### Data records
================================

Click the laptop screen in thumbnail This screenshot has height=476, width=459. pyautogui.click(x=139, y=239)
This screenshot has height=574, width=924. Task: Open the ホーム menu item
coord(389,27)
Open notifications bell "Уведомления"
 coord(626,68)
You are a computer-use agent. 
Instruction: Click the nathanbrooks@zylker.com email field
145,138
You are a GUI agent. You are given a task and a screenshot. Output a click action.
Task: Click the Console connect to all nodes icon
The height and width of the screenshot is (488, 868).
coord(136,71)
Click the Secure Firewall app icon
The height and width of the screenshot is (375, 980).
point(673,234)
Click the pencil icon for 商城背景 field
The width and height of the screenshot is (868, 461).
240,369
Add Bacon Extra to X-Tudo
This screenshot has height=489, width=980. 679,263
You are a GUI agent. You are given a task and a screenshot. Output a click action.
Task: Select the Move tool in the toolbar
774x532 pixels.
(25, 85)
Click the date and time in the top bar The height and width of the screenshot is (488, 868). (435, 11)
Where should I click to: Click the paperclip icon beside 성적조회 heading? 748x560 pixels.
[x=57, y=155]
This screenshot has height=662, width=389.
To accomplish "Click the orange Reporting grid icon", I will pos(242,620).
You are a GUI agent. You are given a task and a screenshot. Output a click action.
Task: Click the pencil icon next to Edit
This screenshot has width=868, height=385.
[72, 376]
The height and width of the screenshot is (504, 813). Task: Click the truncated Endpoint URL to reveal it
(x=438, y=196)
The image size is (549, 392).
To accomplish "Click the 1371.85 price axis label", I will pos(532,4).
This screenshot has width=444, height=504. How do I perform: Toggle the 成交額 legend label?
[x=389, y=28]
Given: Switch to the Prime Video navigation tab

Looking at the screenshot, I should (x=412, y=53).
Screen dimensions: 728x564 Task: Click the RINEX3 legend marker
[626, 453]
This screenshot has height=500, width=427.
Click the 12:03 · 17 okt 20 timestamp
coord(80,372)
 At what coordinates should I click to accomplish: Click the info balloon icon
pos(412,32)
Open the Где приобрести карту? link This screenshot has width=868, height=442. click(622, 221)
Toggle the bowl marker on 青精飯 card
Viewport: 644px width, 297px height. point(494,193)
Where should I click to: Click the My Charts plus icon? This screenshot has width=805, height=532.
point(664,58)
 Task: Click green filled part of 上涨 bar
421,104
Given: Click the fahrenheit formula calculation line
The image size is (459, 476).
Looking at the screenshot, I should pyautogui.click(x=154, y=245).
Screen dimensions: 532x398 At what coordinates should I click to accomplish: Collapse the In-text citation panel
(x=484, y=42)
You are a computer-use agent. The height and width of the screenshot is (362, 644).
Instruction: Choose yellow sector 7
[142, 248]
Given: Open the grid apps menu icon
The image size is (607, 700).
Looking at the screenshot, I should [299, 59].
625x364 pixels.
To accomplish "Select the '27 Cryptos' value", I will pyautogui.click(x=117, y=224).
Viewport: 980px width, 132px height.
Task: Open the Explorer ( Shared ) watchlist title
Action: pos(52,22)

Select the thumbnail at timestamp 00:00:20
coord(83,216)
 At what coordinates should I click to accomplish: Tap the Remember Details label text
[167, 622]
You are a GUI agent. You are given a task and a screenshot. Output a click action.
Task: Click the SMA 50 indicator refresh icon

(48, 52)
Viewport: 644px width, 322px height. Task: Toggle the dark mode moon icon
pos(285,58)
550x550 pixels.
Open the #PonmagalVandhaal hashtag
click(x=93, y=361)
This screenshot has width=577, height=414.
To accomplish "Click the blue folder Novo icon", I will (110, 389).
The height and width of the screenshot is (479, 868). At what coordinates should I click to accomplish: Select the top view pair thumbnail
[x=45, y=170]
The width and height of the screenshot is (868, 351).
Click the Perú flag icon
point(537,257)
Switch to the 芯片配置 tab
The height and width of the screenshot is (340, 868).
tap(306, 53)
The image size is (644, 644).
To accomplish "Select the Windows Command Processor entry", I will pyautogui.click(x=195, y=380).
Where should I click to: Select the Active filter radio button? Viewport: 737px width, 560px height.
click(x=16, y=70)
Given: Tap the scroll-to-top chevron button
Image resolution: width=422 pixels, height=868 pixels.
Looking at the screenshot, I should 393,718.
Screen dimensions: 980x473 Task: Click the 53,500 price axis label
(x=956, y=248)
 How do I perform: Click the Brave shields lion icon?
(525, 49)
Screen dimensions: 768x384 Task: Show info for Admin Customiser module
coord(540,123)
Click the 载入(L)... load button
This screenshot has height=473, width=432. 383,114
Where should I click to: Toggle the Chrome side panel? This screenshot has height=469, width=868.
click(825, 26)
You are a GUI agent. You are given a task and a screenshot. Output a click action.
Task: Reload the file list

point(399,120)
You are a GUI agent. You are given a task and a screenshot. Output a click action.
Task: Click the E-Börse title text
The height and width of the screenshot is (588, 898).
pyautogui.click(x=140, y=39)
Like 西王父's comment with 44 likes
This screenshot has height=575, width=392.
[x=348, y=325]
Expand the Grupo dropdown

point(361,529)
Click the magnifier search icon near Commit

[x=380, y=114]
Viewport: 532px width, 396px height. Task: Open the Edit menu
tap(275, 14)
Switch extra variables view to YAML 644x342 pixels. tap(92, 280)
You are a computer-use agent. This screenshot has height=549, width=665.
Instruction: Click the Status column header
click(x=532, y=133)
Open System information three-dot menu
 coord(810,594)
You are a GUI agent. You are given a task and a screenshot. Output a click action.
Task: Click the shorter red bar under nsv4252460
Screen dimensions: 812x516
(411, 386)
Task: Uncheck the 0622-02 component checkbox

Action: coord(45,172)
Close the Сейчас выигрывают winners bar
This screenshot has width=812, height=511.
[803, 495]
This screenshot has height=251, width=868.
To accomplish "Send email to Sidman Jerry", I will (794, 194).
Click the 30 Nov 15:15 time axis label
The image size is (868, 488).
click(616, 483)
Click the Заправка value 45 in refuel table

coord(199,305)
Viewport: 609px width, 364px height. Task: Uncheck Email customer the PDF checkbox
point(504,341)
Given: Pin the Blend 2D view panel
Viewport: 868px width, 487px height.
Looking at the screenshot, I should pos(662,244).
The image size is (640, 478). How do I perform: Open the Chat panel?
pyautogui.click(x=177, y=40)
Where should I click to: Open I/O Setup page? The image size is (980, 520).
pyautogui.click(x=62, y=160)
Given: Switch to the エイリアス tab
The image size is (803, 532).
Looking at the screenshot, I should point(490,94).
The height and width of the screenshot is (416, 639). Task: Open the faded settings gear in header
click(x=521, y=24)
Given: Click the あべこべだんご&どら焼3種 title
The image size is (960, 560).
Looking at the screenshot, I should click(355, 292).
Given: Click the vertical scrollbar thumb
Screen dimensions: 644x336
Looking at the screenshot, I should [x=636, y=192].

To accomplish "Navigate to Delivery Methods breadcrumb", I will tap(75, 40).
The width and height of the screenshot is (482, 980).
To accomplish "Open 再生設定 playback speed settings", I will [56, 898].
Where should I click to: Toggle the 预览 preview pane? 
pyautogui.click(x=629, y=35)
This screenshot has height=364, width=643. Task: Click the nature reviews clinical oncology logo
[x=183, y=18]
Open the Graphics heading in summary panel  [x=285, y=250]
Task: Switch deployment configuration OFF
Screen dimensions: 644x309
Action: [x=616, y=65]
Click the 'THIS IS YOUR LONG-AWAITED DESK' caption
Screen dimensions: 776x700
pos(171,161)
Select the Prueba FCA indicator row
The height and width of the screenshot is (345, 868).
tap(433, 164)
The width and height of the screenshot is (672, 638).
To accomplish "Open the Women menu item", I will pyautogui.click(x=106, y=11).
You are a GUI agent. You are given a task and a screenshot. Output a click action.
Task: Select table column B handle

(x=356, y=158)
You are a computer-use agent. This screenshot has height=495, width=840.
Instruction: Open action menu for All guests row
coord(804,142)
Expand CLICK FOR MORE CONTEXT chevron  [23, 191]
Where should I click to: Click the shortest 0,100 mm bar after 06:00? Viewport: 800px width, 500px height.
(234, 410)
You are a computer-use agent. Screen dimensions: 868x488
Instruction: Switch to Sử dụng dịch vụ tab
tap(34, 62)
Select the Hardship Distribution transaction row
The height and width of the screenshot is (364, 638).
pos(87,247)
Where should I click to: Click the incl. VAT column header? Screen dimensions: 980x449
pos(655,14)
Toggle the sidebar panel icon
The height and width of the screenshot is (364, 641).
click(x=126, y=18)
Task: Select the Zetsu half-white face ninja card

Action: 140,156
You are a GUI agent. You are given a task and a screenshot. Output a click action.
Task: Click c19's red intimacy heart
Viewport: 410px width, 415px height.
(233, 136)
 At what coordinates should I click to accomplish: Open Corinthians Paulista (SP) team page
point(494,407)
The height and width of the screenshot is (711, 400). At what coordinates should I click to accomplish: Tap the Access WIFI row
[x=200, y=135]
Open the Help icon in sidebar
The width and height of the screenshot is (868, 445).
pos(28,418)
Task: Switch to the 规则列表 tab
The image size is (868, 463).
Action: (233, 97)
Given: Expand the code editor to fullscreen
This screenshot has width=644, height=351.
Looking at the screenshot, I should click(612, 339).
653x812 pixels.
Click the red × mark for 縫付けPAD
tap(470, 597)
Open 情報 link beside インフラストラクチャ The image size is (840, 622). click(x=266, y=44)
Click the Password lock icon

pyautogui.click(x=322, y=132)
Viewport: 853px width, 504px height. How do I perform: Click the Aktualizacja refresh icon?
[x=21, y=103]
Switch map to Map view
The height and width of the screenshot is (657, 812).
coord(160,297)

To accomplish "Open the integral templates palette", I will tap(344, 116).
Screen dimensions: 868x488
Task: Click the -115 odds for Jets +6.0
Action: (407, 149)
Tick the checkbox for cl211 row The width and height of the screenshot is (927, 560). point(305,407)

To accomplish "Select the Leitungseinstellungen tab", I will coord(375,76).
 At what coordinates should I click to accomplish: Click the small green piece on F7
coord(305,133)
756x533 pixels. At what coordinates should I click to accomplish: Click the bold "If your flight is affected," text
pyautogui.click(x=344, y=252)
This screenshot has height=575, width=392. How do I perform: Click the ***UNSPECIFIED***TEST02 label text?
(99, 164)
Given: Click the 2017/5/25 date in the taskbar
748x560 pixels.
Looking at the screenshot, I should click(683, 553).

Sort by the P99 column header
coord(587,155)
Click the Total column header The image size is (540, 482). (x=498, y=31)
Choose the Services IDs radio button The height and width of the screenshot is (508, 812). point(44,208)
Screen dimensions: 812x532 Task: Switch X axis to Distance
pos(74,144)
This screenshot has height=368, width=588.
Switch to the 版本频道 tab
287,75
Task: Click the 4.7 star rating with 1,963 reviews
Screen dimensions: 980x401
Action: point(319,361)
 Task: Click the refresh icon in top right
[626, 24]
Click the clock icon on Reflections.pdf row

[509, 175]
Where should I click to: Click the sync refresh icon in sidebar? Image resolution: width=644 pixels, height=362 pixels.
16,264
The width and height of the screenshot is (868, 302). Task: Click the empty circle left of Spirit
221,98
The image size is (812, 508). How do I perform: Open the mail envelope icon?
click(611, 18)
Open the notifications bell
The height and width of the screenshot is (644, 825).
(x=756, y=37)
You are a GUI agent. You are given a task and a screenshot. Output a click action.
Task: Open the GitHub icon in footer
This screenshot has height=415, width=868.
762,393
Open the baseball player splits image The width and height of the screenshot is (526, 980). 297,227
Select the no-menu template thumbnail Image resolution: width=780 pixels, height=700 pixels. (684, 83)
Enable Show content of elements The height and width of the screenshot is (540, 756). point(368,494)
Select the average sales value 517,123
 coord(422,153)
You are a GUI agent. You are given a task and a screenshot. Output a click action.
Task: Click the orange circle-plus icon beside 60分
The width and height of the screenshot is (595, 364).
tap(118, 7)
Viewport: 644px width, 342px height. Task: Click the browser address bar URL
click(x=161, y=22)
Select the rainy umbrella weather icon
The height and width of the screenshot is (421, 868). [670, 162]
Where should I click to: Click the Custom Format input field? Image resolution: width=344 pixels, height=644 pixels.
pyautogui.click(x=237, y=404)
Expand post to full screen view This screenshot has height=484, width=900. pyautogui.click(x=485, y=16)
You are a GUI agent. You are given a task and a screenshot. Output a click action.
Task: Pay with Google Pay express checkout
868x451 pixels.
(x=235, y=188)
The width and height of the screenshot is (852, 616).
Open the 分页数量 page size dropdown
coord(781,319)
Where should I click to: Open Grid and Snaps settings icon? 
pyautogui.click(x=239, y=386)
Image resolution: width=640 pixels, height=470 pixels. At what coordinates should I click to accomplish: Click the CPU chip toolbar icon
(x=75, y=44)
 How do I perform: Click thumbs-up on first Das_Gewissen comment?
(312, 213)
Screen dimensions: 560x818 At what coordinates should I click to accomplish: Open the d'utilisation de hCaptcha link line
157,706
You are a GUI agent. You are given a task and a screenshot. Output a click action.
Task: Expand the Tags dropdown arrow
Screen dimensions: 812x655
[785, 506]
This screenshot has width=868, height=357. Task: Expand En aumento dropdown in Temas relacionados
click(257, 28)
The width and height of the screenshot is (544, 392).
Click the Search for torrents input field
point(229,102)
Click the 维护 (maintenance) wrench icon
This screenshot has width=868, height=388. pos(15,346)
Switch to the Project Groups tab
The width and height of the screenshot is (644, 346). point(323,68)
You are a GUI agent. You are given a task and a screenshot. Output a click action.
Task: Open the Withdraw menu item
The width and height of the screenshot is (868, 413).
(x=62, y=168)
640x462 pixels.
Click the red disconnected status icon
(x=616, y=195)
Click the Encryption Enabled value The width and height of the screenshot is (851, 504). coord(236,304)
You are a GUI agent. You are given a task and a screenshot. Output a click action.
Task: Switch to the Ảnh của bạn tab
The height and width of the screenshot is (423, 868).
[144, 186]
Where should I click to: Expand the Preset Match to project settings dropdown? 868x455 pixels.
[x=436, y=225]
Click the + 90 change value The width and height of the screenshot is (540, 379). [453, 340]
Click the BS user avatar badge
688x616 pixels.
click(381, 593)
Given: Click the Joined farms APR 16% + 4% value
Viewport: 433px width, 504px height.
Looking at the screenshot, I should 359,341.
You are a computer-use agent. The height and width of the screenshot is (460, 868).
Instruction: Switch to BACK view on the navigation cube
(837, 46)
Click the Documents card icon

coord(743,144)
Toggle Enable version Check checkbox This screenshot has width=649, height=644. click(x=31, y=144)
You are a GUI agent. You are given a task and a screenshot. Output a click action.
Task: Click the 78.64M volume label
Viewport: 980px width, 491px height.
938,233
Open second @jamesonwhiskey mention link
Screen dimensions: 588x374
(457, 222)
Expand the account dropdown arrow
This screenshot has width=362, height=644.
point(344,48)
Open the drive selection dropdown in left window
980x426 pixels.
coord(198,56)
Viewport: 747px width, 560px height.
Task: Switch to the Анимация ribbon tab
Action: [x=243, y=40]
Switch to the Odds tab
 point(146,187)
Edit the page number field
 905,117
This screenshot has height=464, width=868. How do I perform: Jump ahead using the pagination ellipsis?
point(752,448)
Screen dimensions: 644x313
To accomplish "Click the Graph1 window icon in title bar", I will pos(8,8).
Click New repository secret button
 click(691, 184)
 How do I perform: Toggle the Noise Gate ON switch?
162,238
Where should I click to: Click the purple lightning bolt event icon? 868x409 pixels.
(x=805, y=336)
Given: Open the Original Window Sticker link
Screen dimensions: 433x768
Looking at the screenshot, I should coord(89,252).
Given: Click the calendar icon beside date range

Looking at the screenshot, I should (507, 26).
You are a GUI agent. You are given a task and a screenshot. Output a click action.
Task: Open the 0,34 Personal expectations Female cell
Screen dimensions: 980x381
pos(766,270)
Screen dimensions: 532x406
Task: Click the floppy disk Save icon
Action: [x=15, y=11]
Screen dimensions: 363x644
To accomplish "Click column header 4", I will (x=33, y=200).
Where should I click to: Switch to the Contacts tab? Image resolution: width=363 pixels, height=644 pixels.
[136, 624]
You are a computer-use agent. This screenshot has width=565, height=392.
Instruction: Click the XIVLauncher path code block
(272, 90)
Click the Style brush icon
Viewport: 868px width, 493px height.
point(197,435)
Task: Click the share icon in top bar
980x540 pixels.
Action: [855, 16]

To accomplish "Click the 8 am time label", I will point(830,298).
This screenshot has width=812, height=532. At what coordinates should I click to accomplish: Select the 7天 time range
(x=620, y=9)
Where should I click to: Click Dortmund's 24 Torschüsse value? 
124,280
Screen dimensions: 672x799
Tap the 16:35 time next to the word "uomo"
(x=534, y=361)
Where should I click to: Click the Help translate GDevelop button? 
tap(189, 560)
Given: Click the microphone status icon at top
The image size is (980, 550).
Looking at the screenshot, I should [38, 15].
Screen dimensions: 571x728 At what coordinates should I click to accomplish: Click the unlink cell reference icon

================================

Check every line of the data, and copy the ones that contain "computer".

### Result
You are a computer-use agent. 
You are a computer-use agent. The height and width of the screenshot is (362, 644).
You are a computer-use agent. This screenshot has height=549, width=665.
You are a computer-use agent. This screenshot has height=495, width=840.
You are a computer-use agent. Screen dimensions: 868x488
You are a computer-use agent. The height and width of the screenshot is (460, 868).
You are a computer-use agent. This screenshot has width=565, height=392.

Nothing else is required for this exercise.